Сердце вновь кольнуло – горячо и остро.  Нежно-сиреневые отблески внутри камня вдруг разрослись, заполнили пространство вокруг, заслонили обстановку кабинета. Невидимые руки мягко подхватили человека, и повлекли, казалось, куда-то вверх, прямо в центр неистового сияния. «Это - смерть?» - подумал старик. Он еще успел удивиться прежде, чем наступила тьма.

***

В машинном отделении было жарко и душно. Дмитрий пощелкал по стеклу манометра, стрелка чуть дернулась и вернулась на прежнее место. Порядок. Дизель стучал размеренно, без перебоев, отрабатывая средний ход. Последний рейс в этом сезоне, еще пару часов – и «Дерзкий» станет на прикол до весны. Бросив на приборы еще один взгляд, Дмитрий отдраил люк и выбрался на палубу. 

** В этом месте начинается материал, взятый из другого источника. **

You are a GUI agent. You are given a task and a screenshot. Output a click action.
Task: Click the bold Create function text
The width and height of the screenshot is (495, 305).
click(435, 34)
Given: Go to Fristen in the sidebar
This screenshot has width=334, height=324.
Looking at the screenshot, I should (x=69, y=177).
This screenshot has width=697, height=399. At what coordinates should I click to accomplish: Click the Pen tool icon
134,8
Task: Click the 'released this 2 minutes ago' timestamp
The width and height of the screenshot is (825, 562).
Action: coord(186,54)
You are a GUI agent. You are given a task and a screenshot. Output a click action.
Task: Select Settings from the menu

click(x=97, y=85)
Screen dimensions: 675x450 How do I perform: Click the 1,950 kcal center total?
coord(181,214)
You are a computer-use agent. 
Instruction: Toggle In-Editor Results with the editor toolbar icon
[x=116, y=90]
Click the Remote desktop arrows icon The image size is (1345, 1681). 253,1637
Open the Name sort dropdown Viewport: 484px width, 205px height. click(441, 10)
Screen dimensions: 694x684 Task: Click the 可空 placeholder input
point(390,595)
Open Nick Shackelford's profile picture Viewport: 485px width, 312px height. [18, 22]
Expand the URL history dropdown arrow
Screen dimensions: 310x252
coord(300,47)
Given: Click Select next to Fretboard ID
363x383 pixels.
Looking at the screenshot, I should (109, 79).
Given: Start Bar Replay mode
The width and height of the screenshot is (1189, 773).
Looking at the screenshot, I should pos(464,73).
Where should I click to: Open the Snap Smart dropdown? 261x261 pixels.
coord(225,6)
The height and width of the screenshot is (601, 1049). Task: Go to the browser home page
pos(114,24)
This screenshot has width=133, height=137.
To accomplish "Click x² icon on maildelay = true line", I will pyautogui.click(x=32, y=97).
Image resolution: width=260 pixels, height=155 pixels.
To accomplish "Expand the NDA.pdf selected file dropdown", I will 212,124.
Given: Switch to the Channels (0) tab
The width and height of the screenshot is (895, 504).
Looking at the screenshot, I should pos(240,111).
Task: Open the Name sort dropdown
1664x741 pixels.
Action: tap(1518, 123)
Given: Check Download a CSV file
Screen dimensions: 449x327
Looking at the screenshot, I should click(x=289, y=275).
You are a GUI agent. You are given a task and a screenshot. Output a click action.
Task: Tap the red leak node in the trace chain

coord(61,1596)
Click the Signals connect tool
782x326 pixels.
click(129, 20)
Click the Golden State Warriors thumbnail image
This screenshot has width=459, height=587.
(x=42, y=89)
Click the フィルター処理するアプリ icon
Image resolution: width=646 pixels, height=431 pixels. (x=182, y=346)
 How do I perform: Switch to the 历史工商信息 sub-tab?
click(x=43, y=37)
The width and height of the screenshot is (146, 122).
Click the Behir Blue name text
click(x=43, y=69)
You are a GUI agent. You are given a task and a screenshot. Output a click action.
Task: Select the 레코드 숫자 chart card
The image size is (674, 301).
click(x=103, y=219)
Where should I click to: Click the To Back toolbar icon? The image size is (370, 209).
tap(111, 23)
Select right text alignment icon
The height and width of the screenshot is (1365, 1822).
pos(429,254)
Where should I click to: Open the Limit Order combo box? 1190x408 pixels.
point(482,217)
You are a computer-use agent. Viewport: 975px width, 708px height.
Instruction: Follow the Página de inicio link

Хотя термометр показывал восемь градусов по Цельсию, после духоты машинного воздух снаружи показался ледяным. Мужчина поежился и бодрой рысью пробежал вдоль левого борта в кубрик, за одеждой. Еще через пару минут его можно было видеть на носу, держащимся за туго натянутый леер. Здесь звук двигателя почти терялся в плеске волн. Порой нос захлестывало, волны перекатывались через фальшборт, и тогда вокруг сапог мужчины, скапливалась грязно-белая пена. Дмитрию было плевать. Крепко держась за леер, он лишь щурил глаза и подставлял лицо брызгам. Он любил море, и любил стоять вот так – на носу, на далеко вынесенной вперед площадке, открытой всем ветрам. Здесь, в открытом море, не приходилось опасаться льдин – они появятся ближе к берегу. В бухте лед уже сковал кое-где прибрежную полосу пока еще тонкой, непрочной коркой. 

Ветер крепчал, на гребнях волн появились белые барашки, но мужчина, уйдя в себя, не замечал непогоды. «Ленка с Диной, небось, уже ждут» - улыбнулся он своим мыслям. Жена и дочь всегда приходили на пристань встречать катер загодя, едва ли не за полдня до прибытия. На душе потеплело. Особо ретивая волна подняла нос катера, а затем резко бросила вниз, обдав человека на носу по пояс. 

«Штормит, однако» - чертыхнулся он, и бросился в кубрик. Еще не хватало застудиться в последнем, - тут Дима поправил сам себя, - крайнем рейсе. Едва он успел переодеться, как движок застучал чаще, по катеру разнесся вой сирены, а вслед за ним, по громкой связи – «Человек за бортом!» 

 

Четверо, свободных от вахты, в оранжевых спасжилетах суетились на полубаке. Двое торопливо привязывали лини к спасательным кругам, а еще двое с длинными баграми в руках напряженно застыли у борта. Сквозь мутную взвесь брызг, Дмитрий разглядел небольшую льдину, пляшущую на волнах. На белом фоне отчетливо виднелись три черные точки – две большие и одна поменьше. Перволедники. Рыбаки, мать их!